Among other things, it’s been seeking to open bankruptcy proceedings against the vehicle holding Ruyi’s stake in SMCP. It appealed after a first attempt was rejected by the Luxembourg Commercial Court and is expecting a decision by the end of this year, according to a person with knowledge of the matter.

For its part, Ruyi has argued in UK court filings that Carlyle worked to force it into a position where it could gain control of SMCP shares. In May, a judge refused a request from Ruyi seeking documents it wanted to pursue the claims against Carlyle.

Representatives for Anchorage, BlackRock, Carlyle, Ruyi, SMCP and the bond trustee, Glas SAS, declined to comment on the court cases.

A slew of Chinese groups pursued rapid overseas expansion during the same period as Ruyi, hoping to replicate past successes like Shuanghui International Holdings Ltd.’s purchase of American pork producer Smithfield Foods Inc. The pace of deals has since slowed to a trickle, and the promise of the massive Chinese consumer market wasn’t enough to save some of the takeovers sealed during those heady days.

Creditors seized control of British restaurant chain PizzaExpress Ltd. from Chinese buyout firm Hony Capital in 2020 and are shuttering dozens of locations. Meanwhile, Suning Holdings Group Co. is trying to bring in new investors for Italian football club Inter Milan as the Chinese appliance retailer seeks to shore up its finances.

Chinese suitors used to be welcomed in bidding processes as they would push up valuations, according to Alicia Garcia Herrero, chief Asia Pacific economist at Natixis SA. Some of those takeovers ended up being hindered by the Chinese buyers’ lack of overseas experience, and the volume of outbound deals from the country is set to fall in the medium term, she said.

“The Chinese acquirers have underestimated the difficulties in post-deal integration,” Garcia Herrero said. “The cultural clashes were beyond their expectations.”

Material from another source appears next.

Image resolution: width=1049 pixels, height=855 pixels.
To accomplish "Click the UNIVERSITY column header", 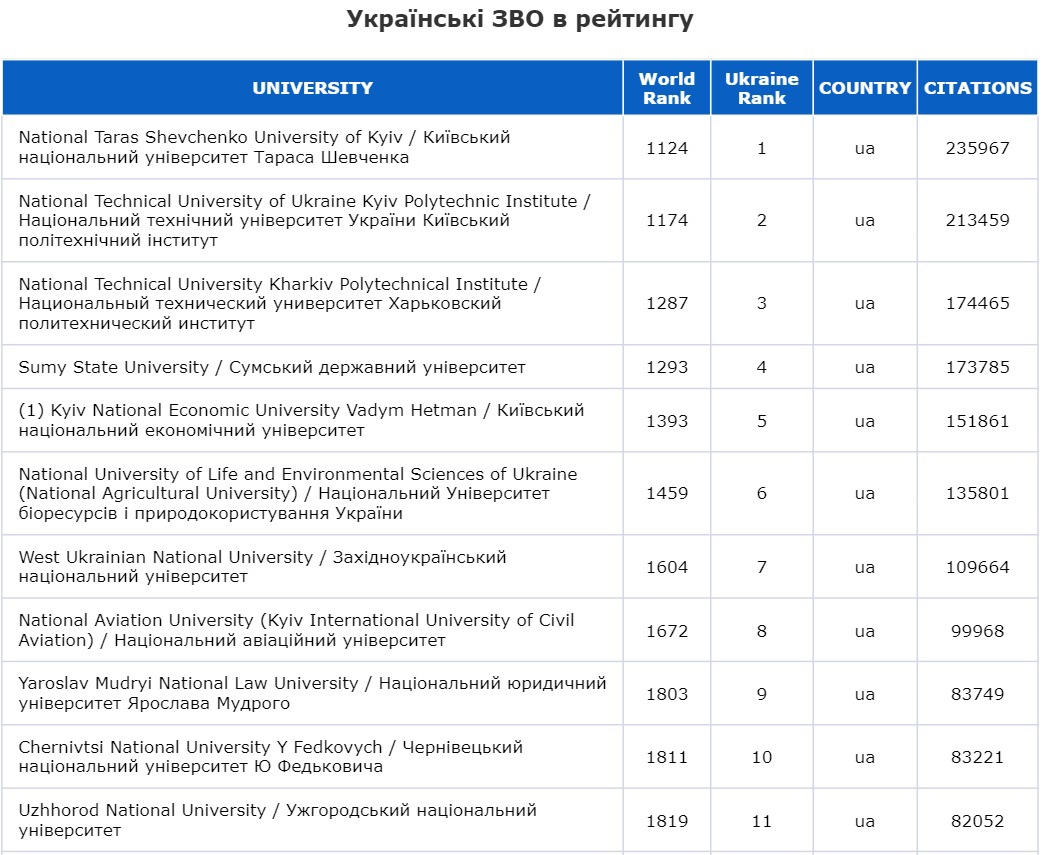I will [312, 87].
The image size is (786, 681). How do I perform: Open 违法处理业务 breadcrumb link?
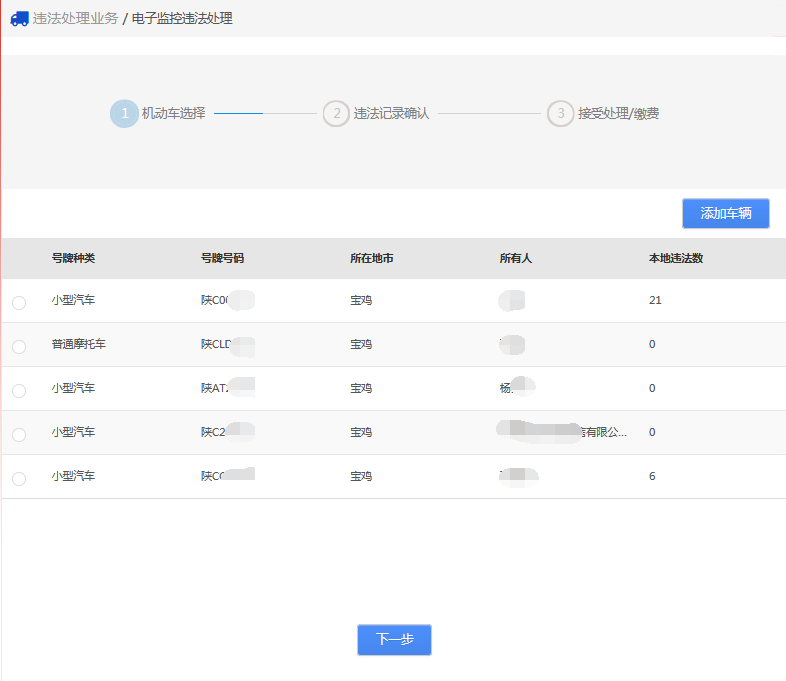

Ruyi is now focused on deleveraging rather than expansion, the company representative said. International funds are stepping in to buy its prized assets.

Macquarie Group Ltd.’s asset management arm earlier this year acquired the Chinese group’s controlling stake in Cubbie Station, owner of the biggest cotton farm in Australia. Various buyout firms have also studied a takeover of SMCP since Ruyi’s troubles began, though some were turned off by its complex financing structure, a person with knowledge of the matter said.

“The Chinese firms wanted to grow too quickly, too soon,” said Naaguesh Appadu, a research fellow at City University of London’s Bayes Business School who studies cross-border dealmaking. “Some of them have started out quite leveraged and as they kept adding on more debt, it became unsustainable to carry on.”